Parte de la saga sobre relaciones familiares que viene llevando a la pantalla grande Noah Baumbach desde The Squid and the Whale (2005) y While We’re Young (2014) y The Meyerowitz Stories (2017), llega Marriage Story,
unas dos horas y media de vericuetos sobre cómo un matrimonio que
parecía perfecto se desintegra por los aires y que además muestra cómo
cada uno de sus miembros saca lo peor de su carácter con el único
objetivo de herir al otro en todo el proceso. El hijo de ambos sufre
las consecuencias del tironeo constante de sus progenitores, copia fiel
del hijo de Kramer vs. Kramer (Benton, 1979) o de los hijos que Baumbach retrata complicadísimos tras el divorcio de sus padres en The Squid and the Whale.
Contada con monólogos largos entre los que se destacan los de los abogados y los miembros de la pareja, Marriage story
retrata la historia de dos artistas neoyorkinos que entre tablas de
teatro y películas de Hollywood ya no son más el uno para el otro. En el
camino, Baumbach se encarga de meter la típica discusión costa
este/costa oeste norteamericana y deslumbra con un elenco entre los que
Alan Alda, Laura Dern y Ray Liotta brillan mientras que Adam Driver
grita y pega puñetazos a las paredes y Scarlett Johansson se encarga de
mostrar que puede volver a actuar “en serio” después de su incursión en
el universo Marvel.
A la postre, mucho de lo que cuenta esta peli viene a reciclar el sub
género “Divorcios” pero sin nada que la vuelva especialmente memorable.
Suenan de fondo las canciones de musicales de Brodway para hacerla
parecer un clásico, pero se extrañan las locuras de La guerra de los Rose (De vito, 1999) o los juegos de tiempo y espacio de Blue Valentine (Cianfrance, 2010) o la poesía de Eternal Sunshine of the Spotless Mind
(Gondry, 2004). Como toda película de diálogos, las líneas son buenas,
pero las innovaciones en la temática de los parlamentos, nulas.

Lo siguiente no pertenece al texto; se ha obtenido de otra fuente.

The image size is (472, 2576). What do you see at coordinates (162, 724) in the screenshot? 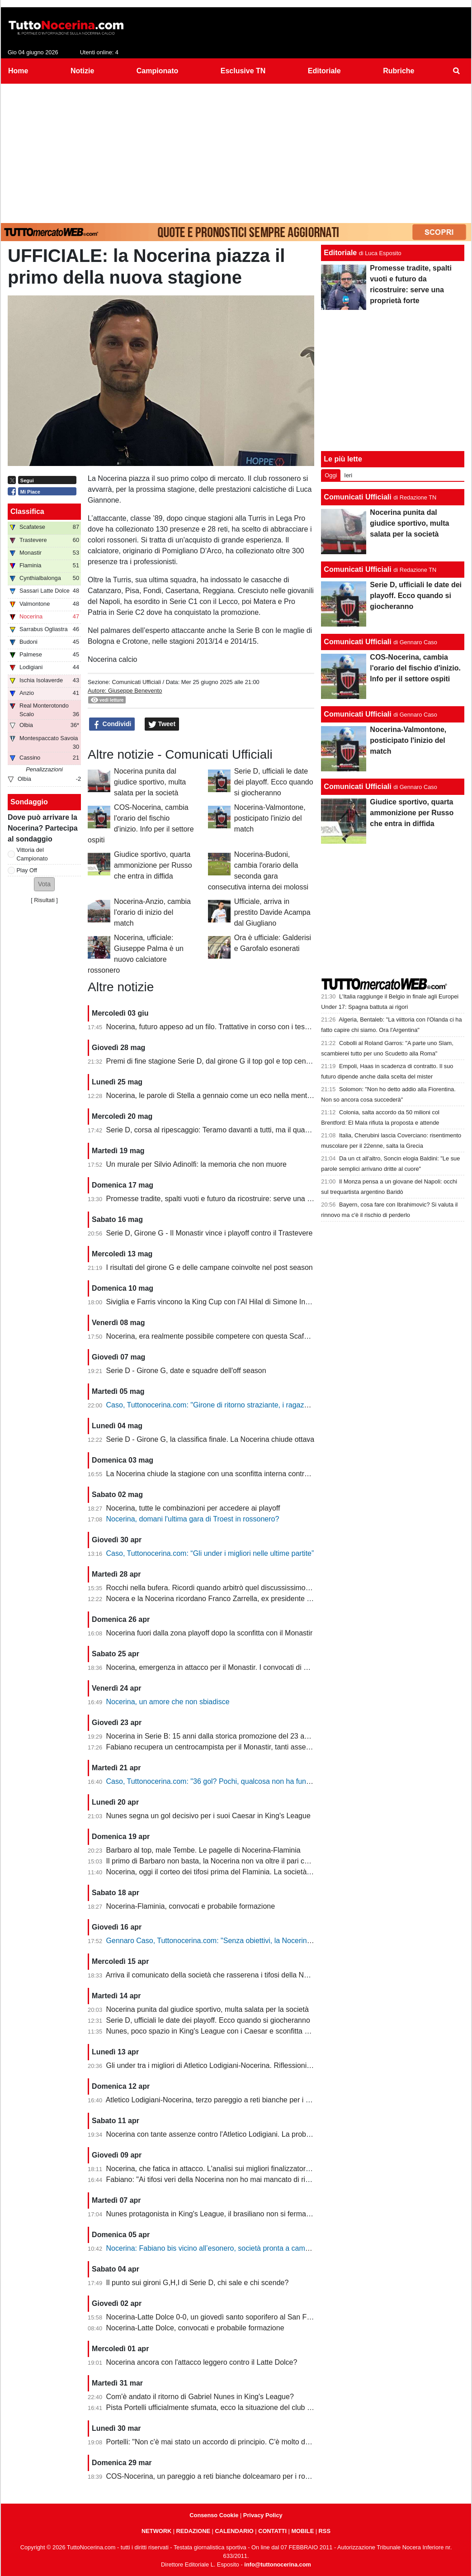
I see `Tweet` at bounding box center [162, 724].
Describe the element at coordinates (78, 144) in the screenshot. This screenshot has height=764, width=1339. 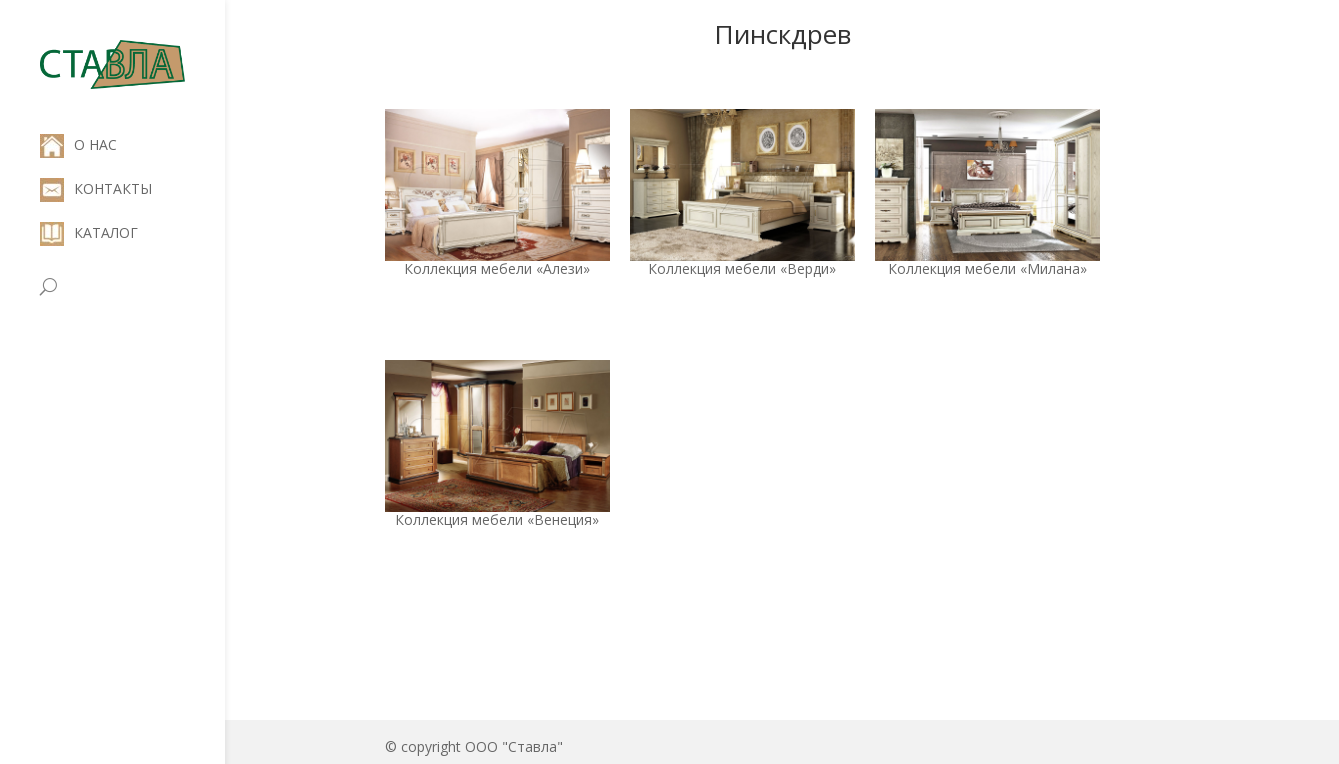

En esta temática, el cómico Louis C.K. tiene un monólogo famoso en Youtube donde insta a la gente a divorciarse:
señala que desde que lo hizo nunca se ha llevado mejor con la que fuera
su esposa, que nunca ha sido mejor padre en su vida y que no se
arrepintió jamás de haberse divorciado. Entre risas incluso recomienda a
los solteros de su audiencia casarse para poder llegar a ese cénit, el
divorcio, que se hace, dice, más fuerte cada día. “Nadie lucha contra su
divorcio, nadie dice que su divorcio se está haciendo pedazos”, señala y
con esas líneas devela un misterio inexpugnable: el divorcio es la
única fase definitiva de la historia de un matrimonio.
Siguiendo a Louis, así como todos los amantes creen que están
inventando algo cada vez que se enamoran, todos los divorciados creen
que están rompiendo algo cada vez que llegan a un juzgado. Nada menos
cierto y nada menos original que un divorcio en 2019. Pero a juzgar por
la insistencia de Baumbach en el asunto, pareciera que algún trauma
infantil se le cuela en sus películas, ya que ¡voila! sus padres se han
divorciado durante su adolescencia. Con Marriage Story parece
seguir intentando entenderlos, casi treinta años más tarde, con su
Brooklyn natal de fondo y todo. A Freud (y a Netflix) le gusta esto.